Items from a dataset
□ □ □ □

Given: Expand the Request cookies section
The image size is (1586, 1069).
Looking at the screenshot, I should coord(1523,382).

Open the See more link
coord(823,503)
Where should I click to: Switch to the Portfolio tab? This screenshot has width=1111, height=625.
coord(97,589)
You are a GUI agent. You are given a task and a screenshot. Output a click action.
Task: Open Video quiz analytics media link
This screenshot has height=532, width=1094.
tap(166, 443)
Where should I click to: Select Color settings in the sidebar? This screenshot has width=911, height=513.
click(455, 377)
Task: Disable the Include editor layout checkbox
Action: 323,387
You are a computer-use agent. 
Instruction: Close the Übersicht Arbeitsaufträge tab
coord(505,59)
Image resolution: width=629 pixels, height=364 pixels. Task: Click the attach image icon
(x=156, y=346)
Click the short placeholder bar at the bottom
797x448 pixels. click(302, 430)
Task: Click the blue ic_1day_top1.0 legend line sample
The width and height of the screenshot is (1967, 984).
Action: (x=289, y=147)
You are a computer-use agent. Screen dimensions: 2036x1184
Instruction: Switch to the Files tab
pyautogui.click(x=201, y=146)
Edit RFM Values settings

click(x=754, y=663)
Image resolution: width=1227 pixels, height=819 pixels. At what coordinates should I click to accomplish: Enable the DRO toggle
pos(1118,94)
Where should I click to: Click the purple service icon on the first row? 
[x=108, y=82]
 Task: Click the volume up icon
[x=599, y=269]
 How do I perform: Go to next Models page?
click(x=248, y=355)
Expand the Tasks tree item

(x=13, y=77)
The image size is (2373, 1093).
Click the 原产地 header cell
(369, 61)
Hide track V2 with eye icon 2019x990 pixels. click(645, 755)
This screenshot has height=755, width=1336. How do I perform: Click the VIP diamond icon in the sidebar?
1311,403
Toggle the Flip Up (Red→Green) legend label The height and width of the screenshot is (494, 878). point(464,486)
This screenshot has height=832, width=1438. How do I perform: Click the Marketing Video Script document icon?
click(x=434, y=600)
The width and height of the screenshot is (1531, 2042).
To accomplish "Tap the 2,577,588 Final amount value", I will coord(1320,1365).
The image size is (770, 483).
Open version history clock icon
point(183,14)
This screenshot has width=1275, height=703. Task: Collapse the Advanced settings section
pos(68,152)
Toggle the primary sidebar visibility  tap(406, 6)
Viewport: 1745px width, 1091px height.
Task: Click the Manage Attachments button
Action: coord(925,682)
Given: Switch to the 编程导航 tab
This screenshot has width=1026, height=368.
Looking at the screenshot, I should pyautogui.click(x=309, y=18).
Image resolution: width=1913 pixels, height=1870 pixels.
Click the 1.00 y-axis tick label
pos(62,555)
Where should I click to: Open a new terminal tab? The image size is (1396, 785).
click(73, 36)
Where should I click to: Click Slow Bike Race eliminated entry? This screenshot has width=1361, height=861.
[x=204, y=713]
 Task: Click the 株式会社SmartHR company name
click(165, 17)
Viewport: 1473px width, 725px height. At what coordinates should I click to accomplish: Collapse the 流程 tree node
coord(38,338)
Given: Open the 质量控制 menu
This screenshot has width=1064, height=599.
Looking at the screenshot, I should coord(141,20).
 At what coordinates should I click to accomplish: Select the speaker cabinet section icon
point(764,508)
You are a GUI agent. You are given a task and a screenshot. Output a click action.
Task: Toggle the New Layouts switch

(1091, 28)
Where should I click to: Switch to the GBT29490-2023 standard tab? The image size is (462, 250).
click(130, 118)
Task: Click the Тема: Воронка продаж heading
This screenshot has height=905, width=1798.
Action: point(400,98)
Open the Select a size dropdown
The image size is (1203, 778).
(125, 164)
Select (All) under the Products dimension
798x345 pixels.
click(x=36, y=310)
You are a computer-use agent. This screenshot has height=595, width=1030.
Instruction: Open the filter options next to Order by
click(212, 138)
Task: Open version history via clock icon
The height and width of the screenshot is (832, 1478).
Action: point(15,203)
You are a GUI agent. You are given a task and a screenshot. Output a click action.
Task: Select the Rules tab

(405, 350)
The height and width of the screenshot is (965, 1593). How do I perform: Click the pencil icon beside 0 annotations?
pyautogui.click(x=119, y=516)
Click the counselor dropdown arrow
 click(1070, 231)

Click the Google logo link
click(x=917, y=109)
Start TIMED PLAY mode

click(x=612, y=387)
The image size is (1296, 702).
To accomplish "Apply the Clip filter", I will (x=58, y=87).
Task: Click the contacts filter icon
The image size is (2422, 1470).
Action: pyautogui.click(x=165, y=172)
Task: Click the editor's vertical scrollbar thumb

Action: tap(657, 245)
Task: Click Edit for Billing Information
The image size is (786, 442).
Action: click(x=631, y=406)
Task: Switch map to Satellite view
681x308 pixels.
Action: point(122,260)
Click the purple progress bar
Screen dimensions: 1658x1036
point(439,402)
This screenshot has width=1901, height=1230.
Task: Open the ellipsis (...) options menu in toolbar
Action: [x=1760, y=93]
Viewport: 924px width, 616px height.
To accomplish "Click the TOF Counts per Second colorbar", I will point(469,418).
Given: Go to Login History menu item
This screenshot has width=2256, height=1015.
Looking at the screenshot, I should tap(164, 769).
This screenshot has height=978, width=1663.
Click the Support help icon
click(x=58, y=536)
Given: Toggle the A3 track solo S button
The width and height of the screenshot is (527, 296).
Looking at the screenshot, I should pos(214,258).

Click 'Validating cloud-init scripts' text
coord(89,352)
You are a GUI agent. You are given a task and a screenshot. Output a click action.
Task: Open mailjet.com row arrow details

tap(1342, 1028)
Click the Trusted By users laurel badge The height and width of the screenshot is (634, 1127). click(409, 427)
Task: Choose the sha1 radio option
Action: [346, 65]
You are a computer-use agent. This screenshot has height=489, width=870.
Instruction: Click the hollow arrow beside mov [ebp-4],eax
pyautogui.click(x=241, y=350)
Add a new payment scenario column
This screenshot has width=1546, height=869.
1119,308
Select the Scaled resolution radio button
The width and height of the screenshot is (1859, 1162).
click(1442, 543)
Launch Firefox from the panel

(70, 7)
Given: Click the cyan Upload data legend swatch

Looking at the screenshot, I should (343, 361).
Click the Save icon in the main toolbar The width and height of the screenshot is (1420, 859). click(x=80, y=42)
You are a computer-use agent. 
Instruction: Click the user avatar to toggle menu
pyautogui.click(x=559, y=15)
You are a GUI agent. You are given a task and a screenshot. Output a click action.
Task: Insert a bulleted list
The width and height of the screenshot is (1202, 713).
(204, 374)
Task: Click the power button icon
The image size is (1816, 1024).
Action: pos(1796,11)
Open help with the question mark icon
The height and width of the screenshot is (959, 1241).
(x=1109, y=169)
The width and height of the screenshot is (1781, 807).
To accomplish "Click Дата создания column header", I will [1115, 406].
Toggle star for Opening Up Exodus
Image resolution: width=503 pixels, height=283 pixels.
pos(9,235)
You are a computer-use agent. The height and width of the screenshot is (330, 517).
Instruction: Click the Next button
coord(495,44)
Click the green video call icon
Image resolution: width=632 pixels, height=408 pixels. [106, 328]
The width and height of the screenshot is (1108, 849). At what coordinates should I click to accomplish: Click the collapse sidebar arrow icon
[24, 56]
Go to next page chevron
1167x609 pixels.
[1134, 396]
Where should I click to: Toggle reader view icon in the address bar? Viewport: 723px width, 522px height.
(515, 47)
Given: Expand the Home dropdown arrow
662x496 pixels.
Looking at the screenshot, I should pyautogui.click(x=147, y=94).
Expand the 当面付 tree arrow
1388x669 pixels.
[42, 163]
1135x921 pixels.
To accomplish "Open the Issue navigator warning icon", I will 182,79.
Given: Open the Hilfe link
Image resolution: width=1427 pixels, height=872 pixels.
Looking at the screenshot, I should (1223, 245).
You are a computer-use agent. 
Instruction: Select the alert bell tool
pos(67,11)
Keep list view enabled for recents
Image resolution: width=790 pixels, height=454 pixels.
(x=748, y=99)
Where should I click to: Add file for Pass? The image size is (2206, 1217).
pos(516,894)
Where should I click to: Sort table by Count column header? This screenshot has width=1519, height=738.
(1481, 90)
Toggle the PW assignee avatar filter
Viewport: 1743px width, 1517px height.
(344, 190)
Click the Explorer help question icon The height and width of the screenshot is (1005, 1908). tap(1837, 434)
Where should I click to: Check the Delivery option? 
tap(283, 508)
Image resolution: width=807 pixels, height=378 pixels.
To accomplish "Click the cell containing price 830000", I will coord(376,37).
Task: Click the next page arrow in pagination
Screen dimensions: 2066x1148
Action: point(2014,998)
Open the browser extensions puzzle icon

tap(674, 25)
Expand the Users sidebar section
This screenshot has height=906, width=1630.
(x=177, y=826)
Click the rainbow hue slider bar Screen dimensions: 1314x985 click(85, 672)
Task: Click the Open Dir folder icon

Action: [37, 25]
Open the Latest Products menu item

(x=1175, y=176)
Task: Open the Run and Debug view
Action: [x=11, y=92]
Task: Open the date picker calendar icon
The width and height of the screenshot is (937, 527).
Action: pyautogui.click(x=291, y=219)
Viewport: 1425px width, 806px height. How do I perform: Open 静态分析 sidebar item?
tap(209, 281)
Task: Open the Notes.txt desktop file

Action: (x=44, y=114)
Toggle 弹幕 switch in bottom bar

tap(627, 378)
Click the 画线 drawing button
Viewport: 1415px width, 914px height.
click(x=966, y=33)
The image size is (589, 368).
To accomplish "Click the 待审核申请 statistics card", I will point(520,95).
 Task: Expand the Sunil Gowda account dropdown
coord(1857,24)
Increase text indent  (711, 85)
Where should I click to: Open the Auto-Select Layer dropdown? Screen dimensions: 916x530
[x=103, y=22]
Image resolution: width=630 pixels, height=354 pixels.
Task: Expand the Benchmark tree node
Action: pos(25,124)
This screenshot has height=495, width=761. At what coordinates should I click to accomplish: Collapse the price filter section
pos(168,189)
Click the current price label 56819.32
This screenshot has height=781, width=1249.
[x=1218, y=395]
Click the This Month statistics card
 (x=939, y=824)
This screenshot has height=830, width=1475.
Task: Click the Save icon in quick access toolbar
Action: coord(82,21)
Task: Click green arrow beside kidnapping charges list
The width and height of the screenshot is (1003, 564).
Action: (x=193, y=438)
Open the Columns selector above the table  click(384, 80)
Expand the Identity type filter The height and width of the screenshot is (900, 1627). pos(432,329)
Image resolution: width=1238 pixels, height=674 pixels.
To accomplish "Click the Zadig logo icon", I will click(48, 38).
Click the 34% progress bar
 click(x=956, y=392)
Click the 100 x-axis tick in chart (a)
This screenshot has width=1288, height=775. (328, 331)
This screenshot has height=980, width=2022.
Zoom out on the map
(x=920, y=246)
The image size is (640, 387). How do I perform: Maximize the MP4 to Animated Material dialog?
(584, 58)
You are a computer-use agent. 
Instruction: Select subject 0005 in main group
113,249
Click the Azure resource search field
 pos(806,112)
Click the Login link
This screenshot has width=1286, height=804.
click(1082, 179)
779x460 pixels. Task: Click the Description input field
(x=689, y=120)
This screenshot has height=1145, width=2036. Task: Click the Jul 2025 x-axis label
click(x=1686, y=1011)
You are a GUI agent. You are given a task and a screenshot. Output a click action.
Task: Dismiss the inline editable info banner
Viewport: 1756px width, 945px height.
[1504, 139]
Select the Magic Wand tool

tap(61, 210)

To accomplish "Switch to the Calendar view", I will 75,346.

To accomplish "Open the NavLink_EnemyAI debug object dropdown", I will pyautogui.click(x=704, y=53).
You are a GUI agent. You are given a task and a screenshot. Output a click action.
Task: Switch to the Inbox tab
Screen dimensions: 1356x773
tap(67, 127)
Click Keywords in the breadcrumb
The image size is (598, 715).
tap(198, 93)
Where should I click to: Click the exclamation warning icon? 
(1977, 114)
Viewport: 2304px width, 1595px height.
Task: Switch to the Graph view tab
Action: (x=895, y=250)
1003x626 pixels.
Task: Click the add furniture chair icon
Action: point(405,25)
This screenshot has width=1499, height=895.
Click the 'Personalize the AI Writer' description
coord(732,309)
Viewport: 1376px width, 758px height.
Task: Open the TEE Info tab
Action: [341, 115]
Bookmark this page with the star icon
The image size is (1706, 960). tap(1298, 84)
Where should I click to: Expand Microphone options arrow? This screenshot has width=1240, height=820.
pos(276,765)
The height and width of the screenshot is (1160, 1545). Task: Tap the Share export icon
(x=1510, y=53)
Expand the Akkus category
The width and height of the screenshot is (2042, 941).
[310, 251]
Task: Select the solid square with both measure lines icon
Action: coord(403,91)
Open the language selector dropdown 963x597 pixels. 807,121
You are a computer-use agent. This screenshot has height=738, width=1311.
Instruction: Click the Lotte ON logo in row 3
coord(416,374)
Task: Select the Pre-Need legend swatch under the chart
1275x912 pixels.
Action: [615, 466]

□ □ □ □

Which of the lines in the data hold the string "track"? Report each of them by copying it.

** SOLUTION TO THIS PROBLEM **
Hide track V2 with eye icon 2019x990 pixels. click(645, 755)
Given: Toggle the A3 track solo S button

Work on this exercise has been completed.